Re: Philosophy Unbound: Schopenhauer vs. Steiner (Round One)
Posted: Mon Jun 28, 2021 7:39 pm
FB - I didn't see any response to the above. I am wondering what you think about it? Clearly there is disagreement about the ES in Chapter 3 of PoF, but I don't see how, if your position is correct, it changes Steiner's philosophy of Thinking as Cleric has outlined it many times, which I tried to crudely summarize above and show how the philosopher of Will ("mystic" in this example) diverges with that philosophy of Thinking. What do you think?AshvinP wrote: ↑Mon Jun 28, 2021 3:29 amBecause you mentioned in #2 the person wakes up muddled and goes out to see the same things as #1 - that made me think you are conditioning the difference in meaning quality on the person's state more than what he is perceiving-thinking when he goes outside. Of course, I do not deny a person's state can affect their thinking process.findingblanks wrote: ↑Mon Jun 28, 2021 1:26 am "You are also saying #2 example shows how it is our personal faculties which make the difference in richness of meaning rather than anything in the percepts themselves or our lack of finding the proper concepts for them."
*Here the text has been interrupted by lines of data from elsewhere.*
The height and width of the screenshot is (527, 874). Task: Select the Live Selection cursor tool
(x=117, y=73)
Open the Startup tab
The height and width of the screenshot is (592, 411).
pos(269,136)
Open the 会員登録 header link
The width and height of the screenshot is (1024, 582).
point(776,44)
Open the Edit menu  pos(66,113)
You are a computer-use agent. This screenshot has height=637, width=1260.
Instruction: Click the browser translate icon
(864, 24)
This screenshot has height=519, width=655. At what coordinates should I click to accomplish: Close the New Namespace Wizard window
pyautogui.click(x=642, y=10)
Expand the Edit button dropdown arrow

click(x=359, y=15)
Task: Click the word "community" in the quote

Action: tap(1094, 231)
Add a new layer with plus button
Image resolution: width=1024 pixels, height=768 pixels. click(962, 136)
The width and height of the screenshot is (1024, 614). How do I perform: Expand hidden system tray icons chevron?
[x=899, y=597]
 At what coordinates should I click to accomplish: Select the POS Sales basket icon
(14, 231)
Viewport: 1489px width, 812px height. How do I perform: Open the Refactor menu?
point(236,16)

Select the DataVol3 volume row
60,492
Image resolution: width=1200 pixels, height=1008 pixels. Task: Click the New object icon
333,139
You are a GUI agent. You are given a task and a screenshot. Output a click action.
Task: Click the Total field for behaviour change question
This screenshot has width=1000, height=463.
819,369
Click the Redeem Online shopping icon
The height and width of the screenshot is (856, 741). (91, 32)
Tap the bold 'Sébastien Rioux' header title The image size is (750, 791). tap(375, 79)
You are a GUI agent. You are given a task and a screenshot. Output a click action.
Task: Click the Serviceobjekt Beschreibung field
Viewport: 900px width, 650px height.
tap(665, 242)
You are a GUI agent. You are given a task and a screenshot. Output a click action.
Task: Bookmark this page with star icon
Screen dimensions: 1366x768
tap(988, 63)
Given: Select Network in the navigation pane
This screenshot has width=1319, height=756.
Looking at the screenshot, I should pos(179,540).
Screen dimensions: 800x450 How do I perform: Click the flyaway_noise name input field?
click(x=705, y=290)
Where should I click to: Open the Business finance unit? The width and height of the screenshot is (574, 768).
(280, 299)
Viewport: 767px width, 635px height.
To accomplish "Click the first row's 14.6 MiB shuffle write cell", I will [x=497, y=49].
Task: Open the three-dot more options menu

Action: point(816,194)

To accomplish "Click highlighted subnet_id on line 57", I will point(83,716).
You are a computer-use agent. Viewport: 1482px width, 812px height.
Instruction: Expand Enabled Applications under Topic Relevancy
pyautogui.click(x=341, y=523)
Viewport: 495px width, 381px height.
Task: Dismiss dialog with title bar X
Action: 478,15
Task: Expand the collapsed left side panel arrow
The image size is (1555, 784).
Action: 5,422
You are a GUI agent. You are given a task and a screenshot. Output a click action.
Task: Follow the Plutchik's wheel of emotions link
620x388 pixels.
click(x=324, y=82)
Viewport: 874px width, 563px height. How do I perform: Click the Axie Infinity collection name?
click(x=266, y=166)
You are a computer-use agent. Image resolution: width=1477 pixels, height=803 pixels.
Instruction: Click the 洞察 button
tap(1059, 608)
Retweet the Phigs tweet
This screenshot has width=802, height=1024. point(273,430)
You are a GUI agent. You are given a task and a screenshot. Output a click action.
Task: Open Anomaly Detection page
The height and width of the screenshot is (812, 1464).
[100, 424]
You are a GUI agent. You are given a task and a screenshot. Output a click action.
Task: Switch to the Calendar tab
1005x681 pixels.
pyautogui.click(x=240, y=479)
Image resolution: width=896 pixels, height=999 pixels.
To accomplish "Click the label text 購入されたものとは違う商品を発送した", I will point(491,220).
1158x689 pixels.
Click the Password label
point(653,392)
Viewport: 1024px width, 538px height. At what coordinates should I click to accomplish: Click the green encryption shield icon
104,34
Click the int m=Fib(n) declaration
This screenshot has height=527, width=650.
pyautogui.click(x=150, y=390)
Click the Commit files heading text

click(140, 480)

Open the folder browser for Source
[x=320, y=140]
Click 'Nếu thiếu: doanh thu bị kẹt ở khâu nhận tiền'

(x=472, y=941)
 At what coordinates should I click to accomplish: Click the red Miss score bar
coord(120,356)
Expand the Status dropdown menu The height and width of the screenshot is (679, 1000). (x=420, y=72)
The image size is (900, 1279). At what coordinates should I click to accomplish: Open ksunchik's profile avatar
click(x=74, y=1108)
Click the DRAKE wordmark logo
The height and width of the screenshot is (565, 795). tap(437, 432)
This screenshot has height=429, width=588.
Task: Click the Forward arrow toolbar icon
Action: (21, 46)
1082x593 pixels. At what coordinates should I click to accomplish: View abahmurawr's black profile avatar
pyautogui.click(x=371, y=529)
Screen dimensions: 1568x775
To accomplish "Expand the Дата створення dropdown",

I genuinely think it would be interesting to know why you think I claimed our personal faculties make 'the difference' in richness. Maybe it seemed implied by the way I contrasted the examples. While I absolutely believe that our individuality plays an important role, I'd say the greater role is played by a whole host of factors related to the interactional nature of experience itself. But, yeah, I can go with the main gist of your summation.
The bigger point, though, is that I think you are still regarding this whole thing in a very mechanistic way, which is the precise way that people like Steiner and Barfield want us to leave behind when considering these experiences so that we may gain true understanding of them. What is one of the biggest hallmarks of this "mechanistic" thinking in the modern age? It is the focus on particular manifestations and isolated experiences as the means through which we can gain true understanding of what is happening. That derives from nominalism which became the dominant philosophical perspective over realism. The latter focuses much more on archetypal principles as the means to true understanding.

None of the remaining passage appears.